Each record includes the full detail for each event, including parsed fields, the original raw event string, and tagged field entries.

How Data is Uploaded to Google Cloud Storage

Data is uploaded to Google Cloud Storage as soon as a segment file has been created during ingest (for more information, see Ingestion: Digest Phase).

Each segment file is sent as as multipart upload, so the upload of a single file may require multiple Google Cloud Storage requests. The exact number of requests will depend on rate of ingest, but expect a rate of one request for each 8MB of ingested data.

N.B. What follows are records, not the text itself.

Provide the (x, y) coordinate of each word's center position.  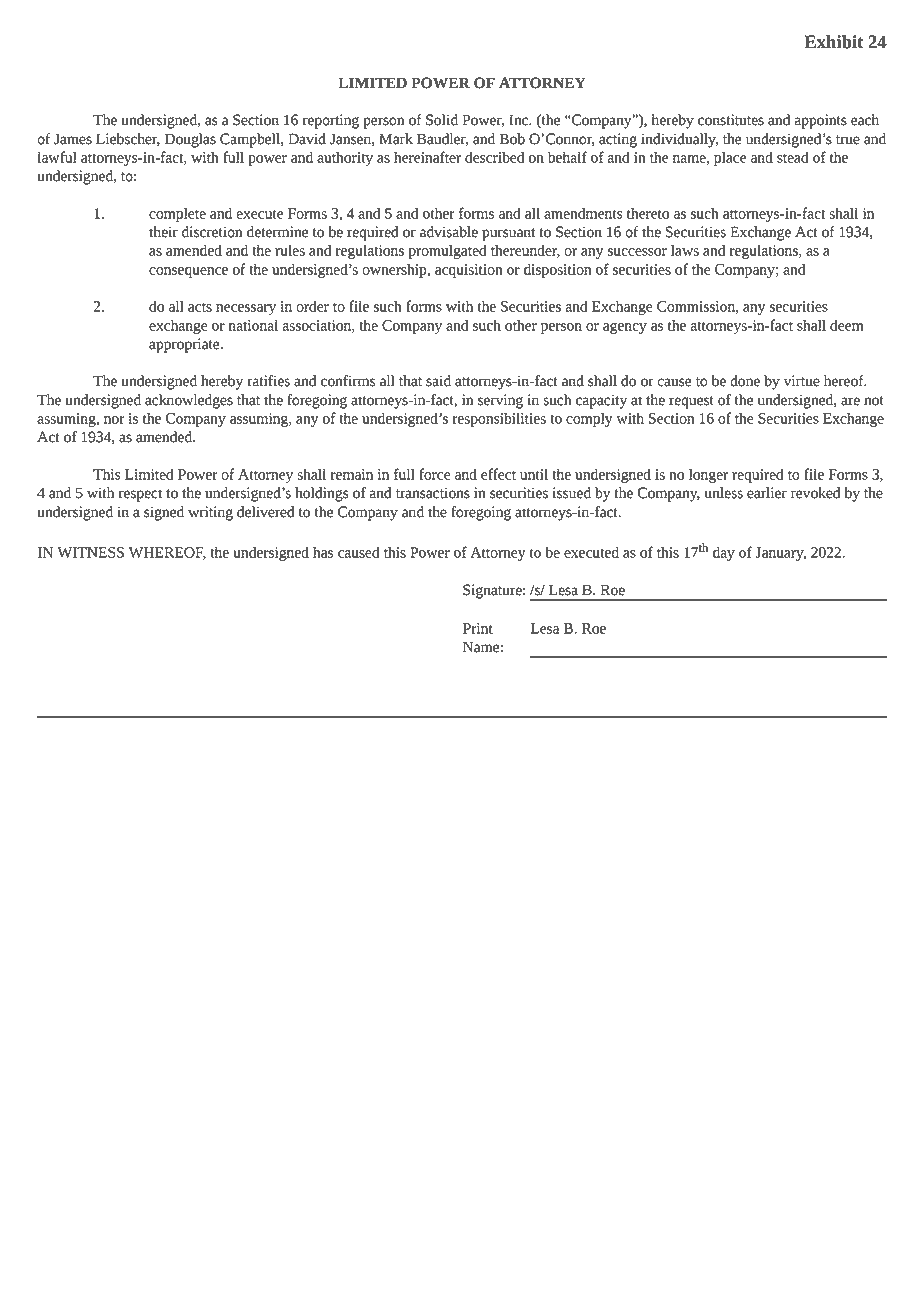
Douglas (190, 140)
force (435, 474)
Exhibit (834, 42)
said (438, 381)
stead (793, 157)
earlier (767, 493)
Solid (442, 120)
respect (140, 495)
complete (177, 214)
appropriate (185, 345)
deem (847, 325)
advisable (449, 232)
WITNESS (90, 552)
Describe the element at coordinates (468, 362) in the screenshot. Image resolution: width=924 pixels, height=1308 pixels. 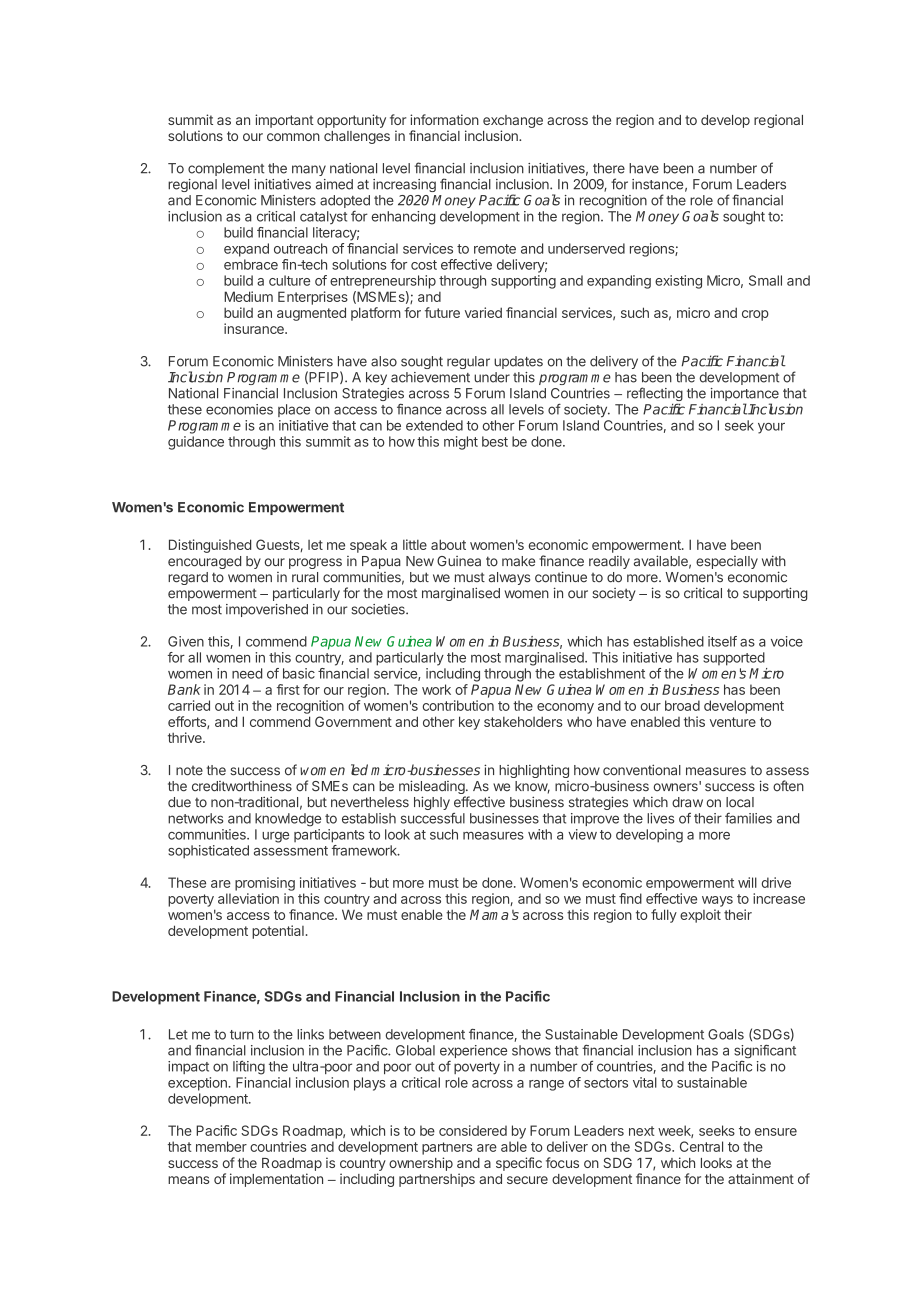
I see `regular` at that location.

Troubleshoot Google Cloud Storage archiving configuration

If you encounter an access denied error message when configuring Google Cloud Storage archiving, check your configuration settings for missing information or typos.

Tag Grouping

If tag grouping is applied for a repository, the archiving logic will upload one segment into one Google Cloud Storage file, even though the tag grouping makes each segment possibly contain multiple unique combinations of tags. The TAG_VALUE part of the Google Cloud Storage file name that corresponds to a tag with tag grouping will not contain any of the specific values for the tag in that segment, but will instead contain an internal value that denotes which tag group the segment belongs to. This is less human readable than splitting out a segment into a number of Google Cloud Storage files corresponding to each unique tag combination in the segment, but avoids the risk of a single segment being split into an unmanageable amount of Google Cloud Storage files.

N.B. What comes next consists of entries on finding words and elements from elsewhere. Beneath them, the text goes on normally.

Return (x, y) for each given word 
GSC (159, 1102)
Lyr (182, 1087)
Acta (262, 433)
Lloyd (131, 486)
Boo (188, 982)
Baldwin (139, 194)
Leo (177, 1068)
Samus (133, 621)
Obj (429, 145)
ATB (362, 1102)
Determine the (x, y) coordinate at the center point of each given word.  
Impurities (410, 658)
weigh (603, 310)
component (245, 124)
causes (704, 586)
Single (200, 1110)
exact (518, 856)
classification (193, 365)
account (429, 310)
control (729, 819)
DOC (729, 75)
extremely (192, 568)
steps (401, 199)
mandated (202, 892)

Google Cloud Storage archived log re-ingestion

You can re-ingest log data that has been written to a Google Cloud Storage bucket through Google Cloud Storage archiving by using Log Collector and the native JSON parsing within LogScale.

This process has the following requirements:

  • The files need to be downloaded from the Google Cloud Storage bucket to the machine running the Log Collector. The Google Cloud Storage files cannot be accessed natively by the Log Collector.

  • The ingested events will be ingested into the repository that is created for the purpose of receiving the data.

To re-ingest logs:

  1. Create a repo in LogScale where the ingested data will be stored. See Creating a Repository or View.

  2. Create an ingest token, and choose the JSON parser. See Assigning Parsers to Ingest Tokens.

  3. Install the Falcon LogScale Collector to read from a file using the .gz extension as the file match. For example, using a configuration similar to this:

    yaml
    #dataDirectory is only required in the case of local configurations and must not be used for remote configurations files.
    dataDirectory: data
    sources:
    bucketdata:
      type: file
      # Glob patterns
      include:
      - /bucketdata/*.gz
      sink: my_humio_instance
      parser: json
      ...

    For more information, see Sources & Examples.

  4. Copy the log file from the Google Cloud Storage bucket into the configured directory (/bucketdata) in the above example.

The Log Collector reads the file that has been copied, sends it to LogScale, where the JSON event data will be parsed and recreated.